WE have always loved false statistics. In the 1990s before people started travelling widely, we were repeatedly told that Dublin's O'Connell Street was the widest street in Europe. In the 2000s before people began to follow economics, we were repeatedly told that we were the best paid people in Europe although average income was higher in six countries. Today, the great Irish myth is that We are Meeting all Our Troika Targets and by implication deserve to be bailed out.
his nonsense is repeated endlessly by ministers and sometimes even appears to be repeated by members of the troika, but it is factually incorrect.
Just as one can compare national income in reports by the OECD and IMF or easily compare O'Connell Street's measurements with Unter den Linden or the Champs-Élysées, it is not difficult to determine whether we are meeting out targets.
Every three months, the troika helpfully publishes the memorandum of understanding that sets out targets agreed by the Government and troika.
While it is true that we have met the (very few) financial targets for debt ratios and the like, even a casual reading of the memorandum shows we repeatedly fail to meet other targets for reform.
Sometimes those targets are simply stretched into the future, sometimes the memorandum highlights the failure and curtly notes that the date has been changed. Either way, we have failed to meet them.
If a bus is cancelled, it does not mean that those sitting at the bus stop have not been let down.

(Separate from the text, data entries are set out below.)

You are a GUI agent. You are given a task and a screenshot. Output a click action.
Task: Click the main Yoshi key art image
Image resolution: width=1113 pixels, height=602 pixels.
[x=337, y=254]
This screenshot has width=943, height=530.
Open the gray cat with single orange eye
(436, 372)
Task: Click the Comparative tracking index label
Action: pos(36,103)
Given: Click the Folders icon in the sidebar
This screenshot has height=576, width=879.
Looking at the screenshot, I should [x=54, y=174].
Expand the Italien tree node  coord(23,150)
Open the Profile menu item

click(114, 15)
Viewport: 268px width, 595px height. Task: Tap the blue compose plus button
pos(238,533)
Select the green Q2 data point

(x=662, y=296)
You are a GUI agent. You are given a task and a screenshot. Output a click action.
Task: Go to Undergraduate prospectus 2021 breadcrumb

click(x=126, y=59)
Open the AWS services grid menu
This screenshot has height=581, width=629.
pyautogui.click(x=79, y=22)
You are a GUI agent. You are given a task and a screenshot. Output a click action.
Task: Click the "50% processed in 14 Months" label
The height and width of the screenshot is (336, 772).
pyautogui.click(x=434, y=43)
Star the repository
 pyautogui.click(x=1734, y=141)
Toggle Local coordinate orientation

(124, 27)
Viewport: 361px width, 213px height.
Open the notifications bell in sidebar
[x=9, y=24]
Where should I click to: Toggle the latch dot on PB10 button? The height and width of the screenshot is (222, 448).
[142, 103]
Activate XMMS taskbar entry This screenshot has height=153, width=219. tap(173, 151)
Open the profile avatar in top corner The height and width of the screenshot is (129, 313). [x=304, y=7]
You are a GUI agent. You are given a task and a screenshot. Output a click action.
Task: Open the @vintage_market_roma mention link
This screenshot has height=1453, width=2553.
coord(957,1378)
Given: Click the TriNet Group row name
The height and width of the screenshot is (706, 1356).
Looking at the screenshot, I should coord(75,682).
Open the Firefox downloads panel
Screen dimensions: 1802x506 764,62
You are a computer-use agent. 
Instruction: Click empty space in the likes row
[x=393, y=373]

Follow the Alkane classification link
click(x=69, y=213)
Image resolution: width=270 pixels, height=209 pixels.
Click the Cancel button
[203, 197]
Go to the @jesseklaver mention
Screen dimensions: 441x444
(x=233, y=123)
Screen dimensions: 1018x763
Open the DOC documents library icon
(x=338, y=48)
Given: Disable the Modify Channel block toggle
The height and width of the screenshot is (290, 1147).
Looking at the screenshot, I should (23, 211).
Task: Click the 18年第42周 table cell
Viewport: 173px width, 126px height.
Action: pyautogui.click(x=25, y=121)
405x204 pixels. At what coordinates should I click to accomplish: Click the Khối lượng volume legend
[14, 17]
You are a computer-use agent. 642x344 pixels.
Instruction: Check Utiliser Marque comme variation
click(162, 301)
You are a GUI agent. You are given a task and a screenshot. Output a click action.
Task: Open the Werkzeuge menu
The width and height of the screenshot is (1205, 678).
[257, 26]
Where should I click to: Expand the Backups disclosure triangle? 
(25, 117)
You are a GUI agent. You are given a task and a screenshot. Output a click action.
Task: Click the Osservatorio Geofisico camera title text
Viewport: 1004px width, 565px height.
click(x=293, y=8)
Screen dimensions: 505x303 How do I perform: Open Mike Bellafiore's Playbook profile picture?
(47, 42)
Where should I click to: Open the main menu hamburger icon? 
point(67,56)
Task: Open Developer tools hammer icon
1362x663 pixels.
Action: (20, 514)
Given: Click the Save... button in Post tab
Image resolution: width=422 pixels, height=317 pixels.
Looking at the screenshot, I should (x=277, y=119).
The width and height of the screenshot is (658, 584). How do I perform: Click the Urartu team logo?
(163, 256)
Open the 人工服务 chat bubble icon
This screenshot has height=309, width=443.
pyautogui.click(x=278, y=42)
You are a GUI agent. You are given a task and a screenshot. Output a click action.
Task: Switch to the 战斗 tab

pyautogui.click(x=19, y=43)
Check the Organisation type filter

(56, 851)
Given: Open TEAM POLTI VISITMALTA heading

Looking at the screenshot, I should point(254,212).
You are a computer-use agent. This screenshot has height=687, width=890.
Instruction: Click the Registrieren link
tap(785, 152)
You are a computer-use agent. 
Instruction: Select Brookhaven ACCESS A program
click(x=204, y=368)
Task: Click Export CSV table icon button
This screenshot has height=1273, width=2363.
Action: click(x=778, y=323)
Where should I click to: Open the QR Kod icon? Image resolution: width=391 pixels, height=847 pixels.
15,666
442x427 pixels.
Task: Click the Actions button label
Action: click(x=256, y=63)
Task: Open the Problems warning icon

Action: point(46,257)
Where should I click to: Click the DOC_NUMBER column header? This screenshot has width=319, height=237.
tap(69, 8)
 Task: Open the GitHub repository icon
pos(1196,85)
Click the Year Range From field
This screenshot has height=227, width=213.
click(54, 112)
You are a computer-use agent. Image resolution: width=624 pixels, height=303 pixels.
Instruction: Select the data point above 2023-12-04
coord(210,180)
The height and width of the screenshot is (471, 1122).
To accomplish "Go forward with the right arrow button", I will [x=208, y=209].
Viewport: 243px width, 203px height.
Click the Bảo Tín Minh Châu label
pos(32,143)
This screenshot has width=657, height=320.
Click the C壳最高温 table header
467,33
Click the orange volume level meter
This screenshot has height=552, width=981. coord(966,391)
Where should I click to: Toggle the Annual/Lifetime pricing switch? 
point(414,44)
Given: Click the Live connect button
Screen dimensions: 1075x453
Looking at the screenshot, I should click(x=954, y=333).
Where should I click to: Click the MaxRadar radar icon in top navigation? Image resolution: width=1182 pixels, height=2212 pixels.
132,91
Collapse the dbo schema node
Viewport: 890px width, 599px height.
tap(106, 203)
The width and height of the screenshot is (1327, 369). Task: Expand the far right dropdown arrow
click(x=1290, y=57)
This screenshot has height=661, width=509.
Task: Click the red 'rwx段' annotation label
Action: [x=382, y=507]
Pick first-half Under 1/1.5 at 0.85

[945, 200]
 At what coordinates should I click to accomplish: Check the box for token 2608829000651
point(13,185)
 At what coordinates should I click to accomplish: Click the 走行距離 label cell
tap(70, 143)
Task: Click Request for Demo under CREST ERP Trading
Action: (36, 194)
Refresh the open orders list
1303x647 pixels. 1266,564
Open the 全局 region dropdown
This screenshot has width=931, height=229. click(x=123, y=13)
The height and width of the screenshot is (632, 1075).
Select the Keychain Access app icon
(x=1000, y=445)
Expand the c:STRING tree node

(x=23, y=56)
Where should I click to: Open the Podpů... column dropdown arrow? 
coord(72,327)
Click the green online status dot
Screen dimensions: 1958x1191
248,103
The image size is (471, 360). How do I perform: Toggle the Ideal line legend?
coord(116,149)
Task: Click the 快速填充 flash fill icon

This would not matter if the targets were petty issues, but most of them are important and undermine our credibility in Europe at a time when we are trying to renegotiate our debt and may well need another bailout.
To take five important examples: we have missed the deadline for personal insolvency legislation; acknowledged we won't reach the deadline for the introduction of a water charge; failed to sell off Permanent TSB and nationalised it instead; failed to take on the professions; and failed to reduce the bill for public sector pay and pensions.
We have also made so little progress on issues such as a property tax or privatisations (and grudgingly picked the wrong candidates), which ensures we will miss targets in these fields as well. We have also ignored repeated troika warnings about protecting the elderly from cuts and placing an unfair burden on children.
You do not have to agree with the troika's prescriptions to see that we are not following them. The least contentious troika demand was probably that Permanent TSB should be sold.
It is hard to disagree, unless you like living in a country with a state-owned banking sector that leaves taxpayers vulnerable when things go wrong. There was no real energy behind the State's efforts to sell the lender and the chief executive admitted last month that he doesn't think a sale will now happen for some time -- which is nice for him and his colleagues because they keep their jobs, but a disaster for the rest of us because we get to pay for their mistakes.
The troika itself is getting antsy about the failure to meet almost any deadline that does not have a number attached to it and has repeatedly told the Government in private that more needs to be done to meet those targets to modernise the economy and break the power of the many vested interest groups that brought Ireland to the brink.
The long list of broken promises, combined with a certain smugness and energetic efforts to get our debt written down, have left many in the troika feeling understandably cynical.
They wish, for example, that Finance Minister Michael Noonan had put more effort into selling off state assets.
This all matters because many people are confused by the government narrative that says that "we are the good boys. We have done every thing asked of us and now the troika won't give us any extra help."
The troika is beginning to believe that we are all talk and no action -- a north European version of the Greeks.
The truth is probably somewhere in the middle, but every time a government trots out the lie that we have met every target, somebody in Washington, Brussels and Frankfurt bangs their head on a table and shouts, "Not again".